*** Begin section ***

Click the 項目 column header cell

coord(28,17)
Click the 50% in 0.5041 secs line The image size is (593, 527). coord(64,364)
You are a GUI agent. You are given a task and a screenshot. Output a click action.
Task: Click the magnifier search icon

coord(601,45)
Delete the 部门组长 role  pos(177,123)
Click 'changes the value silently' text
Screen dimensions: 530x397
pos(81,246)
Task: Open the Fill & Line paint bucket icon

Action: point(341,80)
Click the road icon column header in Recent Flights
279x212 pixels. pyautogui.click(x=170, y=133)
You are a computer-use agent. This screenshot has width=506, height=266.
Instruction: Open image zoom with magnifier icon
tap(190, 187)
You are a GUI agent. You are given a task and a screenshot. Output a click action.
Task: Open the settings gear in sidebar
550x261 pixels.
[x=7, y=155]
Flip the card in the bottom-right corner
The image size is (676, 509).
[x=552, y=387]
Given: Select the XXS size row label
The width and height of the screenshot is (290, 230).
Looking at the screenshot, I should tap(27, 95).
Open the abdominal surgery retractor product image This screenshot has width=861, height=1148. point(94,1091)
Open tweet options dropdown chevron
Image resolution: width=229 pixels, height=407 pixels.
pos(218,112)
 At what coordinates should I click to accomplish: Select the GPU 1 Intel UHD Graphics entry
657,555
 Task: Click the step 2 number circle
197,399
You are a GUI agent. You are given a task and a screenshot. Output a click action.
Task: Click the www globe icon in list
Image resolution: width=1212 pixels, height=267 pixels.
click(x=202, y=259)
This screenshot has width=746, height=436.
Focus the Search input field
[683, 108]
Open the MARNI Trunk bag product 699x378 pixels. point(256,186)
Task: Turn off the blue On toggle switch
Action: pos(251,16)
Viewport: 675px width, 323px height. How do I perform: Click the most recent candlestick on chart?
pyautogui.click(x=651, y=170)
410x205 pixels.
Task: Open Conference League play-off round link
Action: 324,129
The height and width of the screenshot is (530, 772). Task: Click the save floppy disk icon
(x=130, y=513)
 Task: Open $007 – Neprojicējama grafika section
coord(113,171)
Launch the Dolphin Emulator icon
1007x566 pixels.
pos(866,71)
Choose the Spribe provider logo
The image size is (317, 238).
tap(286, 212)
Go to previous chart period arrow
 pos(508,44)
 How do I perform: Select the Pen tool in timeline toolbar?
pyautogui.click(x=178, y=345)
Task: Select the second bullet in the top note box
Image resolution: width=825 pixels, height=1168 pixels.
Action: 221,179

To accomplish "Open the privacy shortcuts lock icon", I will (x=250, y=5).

*** End section ***

WORK ITEM:
Each record above should be returned exactly as written.

RESPONSE:
Click the 項目 column header cell

coord(28,17)
Click the 50% in 0.5041 secs line The image size is (593, 527). coord(64,364)
You are a GUI agent. You are given a task and a screenshot. Output a click action.
Task: Click the magnifier search icon

coord(601,45)
Delete the 部门组长 role  pos(177,123)
Click 'changes the value silently' text
Screen dimensions: 530x397
pos(81,246)
Task: Open the Fill & Line paint bucket icon

Action: point(341,80)
Click the road icon column header in Recent Flights
279x212 pixels. pyautogui.click(x=170, y=133)
You are a computer-use agent. This screenshot has width=506, height=266.
Instruction: Open image zoom with magnifier icon
tap(190, 187)
You are a GUI agent. You are given a task and a screenshot. Output a click action.
Task: Open the settings gear in sidebar
550x261 pixels.
[x=7, y=155]
Flip the card in the bottom-right corner
The image size is (676, 509).
[x=552, y=387]
Given: Select the XXS size row label
The width and height of the screenshot is (290, 230).
Looking at the screenshot, I should tap(27, 95).
Open the abdominal surgery retractor product image This screenshot has width=861, height=1148. point(94,1091)
Open tweet options dropdown chevron
Image resolution: width=229 pixels, height=407 pixels.
pos(218,112)
 At what coordinates should I click to accomplish: Select the GPU 1 Intel UHD Graphics entry
657,555
 Task: Click the step 2 number circle
197,399
You are a GUI agent. You are given a task and a screenshot. Output a click action.
Task: Click the www globe icon in list
Image resolution: width=1212 pixels, height=267 pixels.
click(x=202, y=259)
This screenshot has width=746, height=436.
Focus the Search input field
[683, 108]
Open the MARNI Trunk bag product 699x378 pixels. point(256,186)
Task: Turn off the blue On toggle switch
Action: pos(251,16)
Viewport: 675px width, 323px height. How do I perform: Click the most recent candlestick on chart?
pyautogui.click(x=651, y=170)
410x205 pixels.
Task: Open Conference League play-off round link
Action: 324,129
The height and width of the screenshot is (530, 772). Task: Click the save floppy disk icon
(x=130, y=513)
 Task: Open $007 – Neprojicējama grafika section
coord(113,171)
Launch the Dolphin Emulator icon
1007x566 pixels.
pos(866,71)
Choose the Spribe provider logo
The image size is (317, 238).
tap(286, 212)
Go to previous chart period arrow
 pos(508,44)
 How do I perform: Select the Pen tool in timeline toolbar?
pyautogui.click(x=178, y=345)
Task: Select the second bullet in the top note box
Image resolution: width=825 pixels, height=1168 pixels.
Action: 221,179

To accomplish "Open the privacy shortcuts lock icon", I will (x=250, y=5).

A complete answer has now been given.